*** QUOTED TEXT
◆ slaed6()

subroutine slaed6	(	integer	kniter,
		logical	orgati,
		real	rho,
		real, dimension( 3 )	d,
		real, dimension( 3 )	z,
		real	finit,
		real	tau,
		integer	info
	)

SLAED6 used by SSTEDC. Computes one Newton step in solution of the secular equation.

Download SLAED6 + dependencies [TGZ] [ZIP] [TXT]

Purpose:

 SLAED6 computes the positive or negative root (closest to the origin)
 of
                  z(1)        z(2)        z(3)
 f(x) =   rho + --------- + ---------- + ---------
                 d(1)-x      d(2)-x      d(3)-x

 It is assumed that

       if ORGATI = .true. the root is between d(2) and d(3);
       otherwise it is between d(1) and d(2)

 This routine will be called by SLAED4 when necessary. In most cases,
 the root sought is the smallest in magnitude, though it might not be
 in some extremely rare situations.

Parameters

[in]	KNITER	KNITER is INTEGER Refer to SLAED4 for its significance.
[in]	ORGATI	ORGATI is LOGICAL If ORGATI is true, the needed root is between d(2) and d(3); otherwise it is between d(1) and d(2). See SLAED4 for further details.
[in]	RHO	RHO is REAL Refer to the equation f(x) above.
[in]	D	D is REAL array, dimension (3) D satisfies d(1) < d(2) < d(3).
[in]	Z	Z is REAL array, dimension (3) Each of the elements in z must be positive.
******
*** DATA SECTION
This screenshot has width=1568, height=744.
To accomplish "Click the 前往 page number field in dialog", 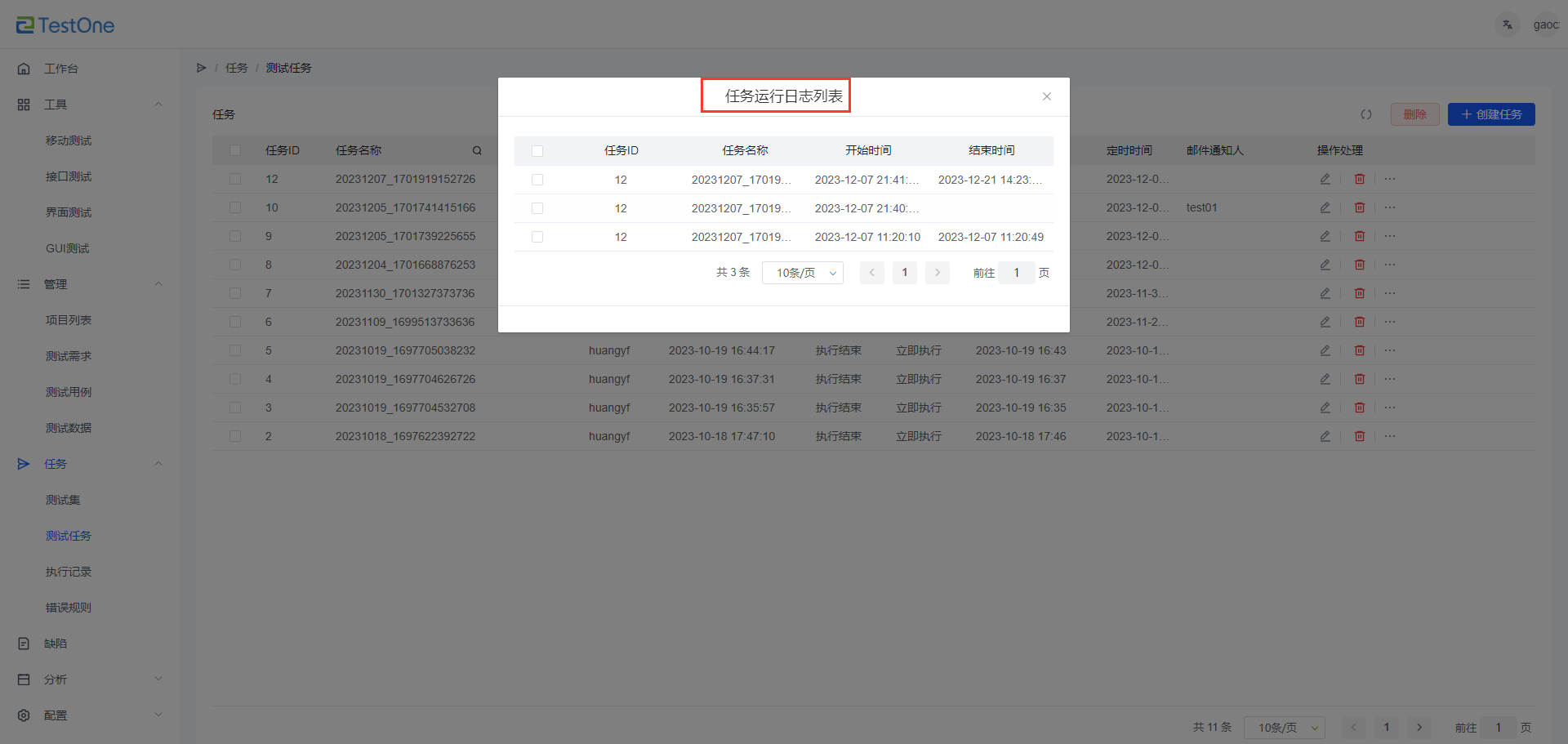I will [1016, 273].
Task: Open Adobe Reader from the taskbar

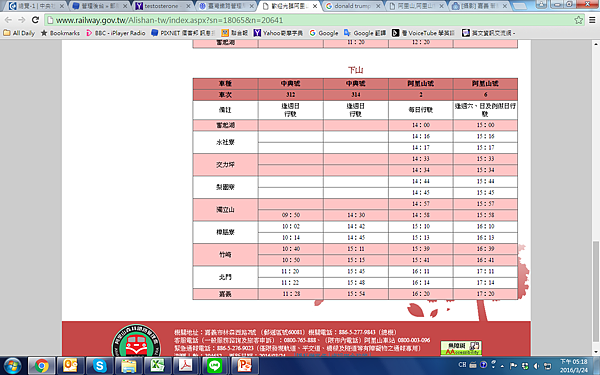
******
*TASKS TO CARRY OUT:*
**A)** In the SLAED6 documentation, what condition must each element of Z satisfy?
**B)** Rewrite the paragraph of the SLAED6 documentation that begins "This routine will be called by SLAED4" as a single shorter sentence, keeping its main facts.
**C)** Continue the SLAED6 documentation from the point where it stops.

*RESPONSES TO THE EXERCISE:*
**A)** Each element of Z must be positive.

**B)** SLAED4 calls this routine when needed, and the root sought is usually the smallest in magnitude, though in extremely rare situations it may not be.

**C)**
[in]	FINIT	FINIT is REAL The value of f at 0. It is more accurate than the one evaluated inside this routine (if someone wants to do so).
[out]	TAU	TAU is REAL The root of the equation f(x).
[out]	INFO	INFO is INTEGER = 0: successful exit > 0: if INFO = 1, failure to converge

Author: Univ. of Tennessee; Univ. of California Berkeley; Univ. of Colorado Denver; NAG Ltd.

Further Details:

  10/02/03: This version has a few statements commented out for thread
  safety (machine parameters are computed on each entry). SJH.

  05/10/06: Modified from a new version of Ren-Cang Li, use
     Gragg-Thornton-Warner cubic convergent scheme for better stability.

Contributors:: Ren-Cang Li, Computer Science Division, University of California at Berkeley, USA

Definition at line 139 of file slaed6.f.

*
*  -- LAPACK computational routine --
*  -- LAPACK is a software package provided by Univ. of Tennessee,    --
*  -- Univ. of California Berkeley, Univ. of Colorado Denver and NAG Ltd..--
*
*     .. Scalar Arguments ..
      LOGICAL            ORGATI
      INTEGER            INFO, KNITER
      REAL               FINIT, RHO, TAU
*     ..
*     .. Array Arguments ..
      REAL               D( 3 ), Z( 3 )
*     ..
*
*  =====================================================================
*
*     .. Parameters ..
      INTEGER            MAXIT
      parameter( maxit = 40 )
      REAL               ZERO, ONE, TWO, THREE, FOUR, EIGHT
      parameter( zero = 0.0e0, one = 1.0e0, two = 2.0e0,
     $                   three = 3.0e0, four = 4.0e0, eight = 8.0e0 )
*     ..
*     .. External Functions ..
      REAL               SLAMCH
      EXTERNAL           slamch
*     ..
*     .. Local Arrays ..
      REAL               DSCALE( 3 ), ZSCALE( 3 )
*     ..
*     .. Local Scalars ..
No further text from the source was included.